Une solution de PAA est préparée à 150mg dans 10 ml d'éthanol .

Une solution de calixarène 49 est préparée à 11g dans 40 ml de DMSO (diméthylsulfoxyde). La solution finale est faite en ajoutant 200 μΙ de la solution de calix 49 dans 10 ml de solution PAA. Une agitation de 30 minutes est nécessaire pour clarifier le mélange.

Rapporté aux composés secs cela représente 60 mg de calix 49 pour 150 mg de PAA par millilitre de solution.

Une lame de verre de type lame porte objet de microscopie (7,5x2,5 cm) est dorée par un procédé de métallisation sous vide. L'application de la solution de PAA et calixarène est faite par trempage-retrait (immersion- émersion) afin d'obtenir après évaporation de l'éthanol un film de PAA couvrant et homogène d'épaisseur de 70 à 100 nm. A ce stade le DMSO est encore présent à l'état de trace dans le film, un séchage naturel prolongé, voire un chauffage à 100°C/lh est suffisant pour enlever les traces du solvant DMSO.

La lame de verre revêtue de PAA + calix 49 est introduite dans la chambre d'irradiation d'un gamma Cell 3000 Elan avec des photons de 662 keV (5,5 Gy/min). L'irradiation dure 8 h.

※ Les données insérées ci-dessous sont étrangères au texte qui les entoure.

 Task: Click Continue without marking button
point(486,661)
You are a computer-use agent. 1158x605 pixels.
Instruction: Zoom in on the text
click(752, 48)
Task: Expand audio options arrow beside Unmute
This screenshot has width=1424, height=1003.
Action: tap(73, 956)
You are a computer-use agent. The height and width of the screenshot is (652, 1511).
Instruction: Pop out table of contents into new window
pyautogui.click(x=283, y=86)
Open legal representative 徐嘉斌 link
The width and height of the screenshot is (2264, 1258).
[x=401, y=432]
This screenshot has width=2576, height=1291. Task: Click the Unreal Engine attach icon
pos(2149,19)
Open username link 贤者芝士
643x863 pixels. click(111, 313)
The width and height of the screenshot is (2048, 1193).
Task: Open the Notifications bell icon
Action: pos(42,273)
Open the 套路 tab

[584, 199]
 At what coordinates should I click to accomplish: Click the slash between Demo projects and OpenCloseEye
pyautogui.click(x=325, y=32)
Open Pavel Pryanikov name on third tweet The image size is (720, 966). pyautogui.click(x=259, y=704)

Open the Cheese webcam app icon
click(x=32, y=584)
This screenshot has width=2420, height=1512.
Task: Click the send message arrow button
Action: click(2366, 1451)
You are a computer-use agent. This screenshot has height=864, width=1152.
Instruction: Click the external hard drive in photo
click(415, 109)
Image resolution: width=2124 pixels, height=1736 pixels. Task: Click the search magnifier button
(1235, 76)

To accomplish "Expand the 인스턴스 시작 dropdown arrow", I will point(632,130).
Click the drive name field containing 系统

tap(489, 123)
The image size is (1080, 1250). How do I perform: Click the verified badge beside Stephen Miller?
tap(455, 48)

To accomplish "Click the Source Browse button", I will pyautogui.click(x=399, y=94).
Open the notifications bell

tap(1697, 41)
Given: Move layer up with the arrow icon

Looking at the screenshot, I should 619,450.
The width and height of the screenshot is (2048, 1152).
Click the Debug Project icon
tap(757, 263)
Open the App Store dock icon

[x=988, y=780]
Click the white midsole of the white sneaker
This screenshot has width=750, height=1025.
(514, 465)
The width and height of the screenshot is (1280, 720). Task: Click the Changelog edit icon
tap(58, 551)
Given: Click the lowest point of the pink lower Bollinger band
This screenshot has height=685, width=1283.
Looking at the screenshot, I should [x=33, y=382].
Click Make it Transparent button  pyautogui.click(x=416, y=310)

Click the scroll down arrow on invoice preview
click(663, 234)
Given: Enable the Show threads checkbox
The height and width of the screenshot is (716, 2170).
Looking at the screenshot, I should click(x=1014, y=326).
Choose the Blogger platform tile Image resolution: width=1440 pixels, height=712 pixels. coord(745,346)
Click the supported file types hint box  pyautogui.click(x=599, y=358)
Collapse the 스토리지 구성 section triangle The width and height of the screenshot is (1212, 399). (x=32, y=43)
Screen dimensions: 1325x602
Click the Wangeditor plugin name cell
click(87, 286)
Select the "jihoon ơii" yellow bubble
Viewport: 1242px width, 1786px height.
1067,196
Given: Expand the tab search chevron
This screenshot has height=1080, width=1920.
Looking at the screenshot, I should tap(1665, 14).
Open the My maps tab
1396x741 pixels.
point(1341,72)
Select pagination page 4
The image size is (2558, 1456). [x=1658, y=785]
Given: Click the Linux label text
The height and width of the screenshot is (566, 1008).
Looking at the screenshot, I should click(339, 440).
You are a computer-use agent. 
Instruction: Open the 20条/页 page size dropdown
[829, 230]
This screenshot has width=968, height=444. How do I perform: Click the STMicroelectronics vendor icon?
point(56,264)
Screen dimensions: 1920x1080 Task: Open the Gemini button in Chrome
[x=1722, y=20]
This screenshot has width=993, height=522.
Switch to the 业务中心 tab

L'immobilisation du revêtement est testée par lavage abondant à l'eau ou par des solutions basiques (ph=9-10). Le film initialement très soluble dans l'eau ou les bases devient après irradiation insoluble et immobilisé.

Au final le film de PAA est immobilisé sur la surface après 8h d'irradiation. Des mécanismes radicalaires de réticulation ont bien eu lieu dans le volume du film.